** Given passage **
An integrated sequence of five courses taken over two years, the Great Conversation introduces students to the major epochs of Western tradition through direct encounters with significant works. Beginning with the ancient Greeks and Hebrews, the program traces the development of literary and artistic expression, philosophy, religious belief, and historical reflection through the centuries, extending into the modern world. Students respond to great works, challenging the ideas expressed in them and challenging their own ideas as well, thus joining the conversation of men and women through the ages about the perennial issues of human life.
The Great Conversation is open to students of all interests. This program appeals to those who like to read, discuss, and write about ideas; those who believe that learning about the past is profoundly relevant to understanding the present; those who want to examine the Western tradition in a unified way; and those who believe that an education ought to cultivate discriminating minds, inquisitive spirits, and moral sensitivity.
The faculty members who teach a Great Conversation cohort remain with the students through the courses in the standard sequence (Great Conversation 113-218), as fellow participants in the conversation. Students in the Great Conversation live in the same residence hall their first year and enjoy eating meals together, attending films and theater, and going on field trips throughout the program.

** Exercise 1 **
According to the description of the Great Conversation, how many courses make up the program, and over how long are they taken?

** Records for this task **
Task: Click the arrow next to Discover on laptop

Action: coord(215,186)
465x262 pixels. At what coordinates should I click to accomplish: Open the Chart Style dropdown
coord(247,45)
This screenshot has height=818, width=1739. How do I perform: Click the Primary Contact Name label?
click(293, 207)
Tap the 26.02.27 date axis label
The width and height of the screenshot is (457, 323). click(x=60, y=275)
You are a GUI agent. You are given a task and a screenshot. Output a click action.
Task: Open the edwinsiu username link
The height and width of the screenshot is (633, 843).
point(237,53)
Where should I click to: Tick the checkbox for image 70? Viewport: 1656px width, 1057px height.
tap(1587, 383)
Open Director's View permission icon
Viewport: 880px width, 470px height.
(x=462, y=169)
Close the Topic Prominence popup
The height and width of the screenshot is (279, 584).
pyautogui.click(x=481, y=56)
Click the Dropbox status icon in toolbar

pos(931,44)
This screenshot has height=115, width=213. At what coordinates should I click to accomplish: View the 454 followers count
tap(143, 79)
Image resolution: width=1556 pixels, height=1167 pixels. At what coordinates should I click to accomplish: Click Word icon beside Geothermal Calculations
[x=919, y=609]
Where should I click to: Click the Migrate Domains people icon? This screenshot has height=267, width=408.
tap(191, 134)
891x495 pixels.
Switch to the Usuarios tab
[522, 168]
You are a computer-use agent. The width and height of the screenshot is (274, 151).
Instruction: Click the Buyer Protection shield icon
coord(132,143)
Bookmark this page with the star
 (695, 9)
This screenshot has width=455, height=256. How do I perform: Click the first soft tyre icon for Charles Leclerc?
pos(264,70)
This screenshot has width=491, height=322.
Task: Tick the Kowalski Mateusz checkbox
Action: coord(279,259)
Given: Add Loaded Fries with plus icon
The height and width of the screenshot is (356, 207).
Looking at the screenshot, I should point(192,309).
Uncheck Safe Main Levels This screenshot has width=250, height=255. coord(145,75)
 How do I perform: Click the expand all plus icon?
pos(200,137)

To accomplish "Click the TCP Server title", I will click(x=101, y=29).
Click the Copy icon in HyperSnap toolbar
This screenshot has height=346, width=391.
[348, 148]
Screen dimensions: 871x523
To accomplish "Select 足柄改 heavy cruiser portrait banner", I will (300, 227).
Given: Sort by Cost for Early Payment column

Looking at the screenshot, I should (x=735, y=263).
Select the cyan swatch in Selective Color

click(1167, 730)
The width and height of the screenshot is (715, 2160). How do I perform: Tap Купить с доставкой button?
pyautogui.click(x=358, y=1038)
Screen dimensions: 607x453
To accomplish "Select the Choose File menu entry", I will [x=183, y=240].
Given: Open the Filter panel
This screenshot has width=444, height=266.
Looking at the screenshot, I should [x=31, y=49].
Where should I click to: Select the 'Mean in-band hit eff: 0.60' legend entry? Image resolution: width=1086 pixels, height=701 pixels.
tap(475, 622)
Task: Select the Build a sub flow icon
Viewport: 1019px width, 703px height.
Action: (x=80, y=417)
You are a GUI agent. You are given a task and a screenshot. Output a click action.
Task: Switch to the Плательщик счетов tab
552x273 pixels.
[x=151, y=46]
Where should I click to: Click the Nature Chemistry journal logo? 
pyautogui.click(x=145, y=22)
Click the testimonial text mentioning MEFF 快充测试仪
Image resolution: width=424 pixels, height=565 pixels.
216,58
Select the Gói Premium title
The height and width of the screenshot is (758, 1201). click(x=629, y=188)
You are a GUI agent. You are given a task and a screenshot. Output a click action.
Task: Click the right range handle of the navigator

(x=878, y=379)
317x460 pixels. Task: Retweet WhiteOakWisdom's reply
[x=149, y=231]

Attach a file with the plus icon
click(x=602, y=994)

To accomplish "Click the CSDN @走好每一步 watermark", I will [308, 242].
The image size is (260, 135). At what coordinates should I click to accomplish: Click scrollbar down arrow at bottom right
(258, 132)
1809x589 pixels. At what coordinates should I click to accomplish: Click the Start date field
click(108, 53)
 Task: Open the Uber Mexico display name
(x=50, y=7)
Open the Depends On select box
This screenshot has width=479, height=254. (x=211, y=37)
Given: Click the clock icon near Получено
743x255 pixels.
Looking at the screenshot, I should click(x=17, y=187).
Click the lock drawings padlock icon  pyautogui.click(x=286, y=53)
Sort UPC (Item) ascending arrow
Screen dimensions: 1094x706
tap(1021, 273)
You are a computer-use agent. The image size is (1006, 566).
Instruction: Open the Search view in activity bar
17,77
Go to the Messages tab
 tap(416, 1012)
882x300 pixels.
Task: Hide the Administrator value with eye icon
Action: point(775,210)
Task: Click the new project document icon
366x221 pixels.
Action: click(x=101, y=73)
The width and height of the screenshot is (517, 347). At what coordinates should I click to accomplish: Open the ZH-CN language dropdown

** Exercise 2 **
Set out the lines of the records as a numbered list, starting at the line that contains "will [308, 242]." and ending after the line that contains "Click the lock". Leave out blank lines.

** Solution 1 **
Five courses, taken over two years.

** Solution 2 **
1. To accomplish "Click the CSDN @走好每一步 watermark", I will [308, 242].
2. The image size is (260, 135). At what coordinates should I click to accomplish: Click scrollbar down arrow at bottom right
3. (258, 132)
4. 1809x589 pixels. At what coordinates should I click to accomplish: Click the Start date field
5. click(108, 53)
6.  Task: Open the Uber Mexico display name
7. (x=50, y=7)
8. Open the Depends On select box
9. This screenshot has width=479, height=254. (x=211, y=37)
10. Given: Click the clock icon near Получено
11. 743x255 pixels.
12. Looking at the screenshot, I should click(x=17, y=187).
13. Click the lock drawings padlock icon  pyautogui.click(x=286, y=53)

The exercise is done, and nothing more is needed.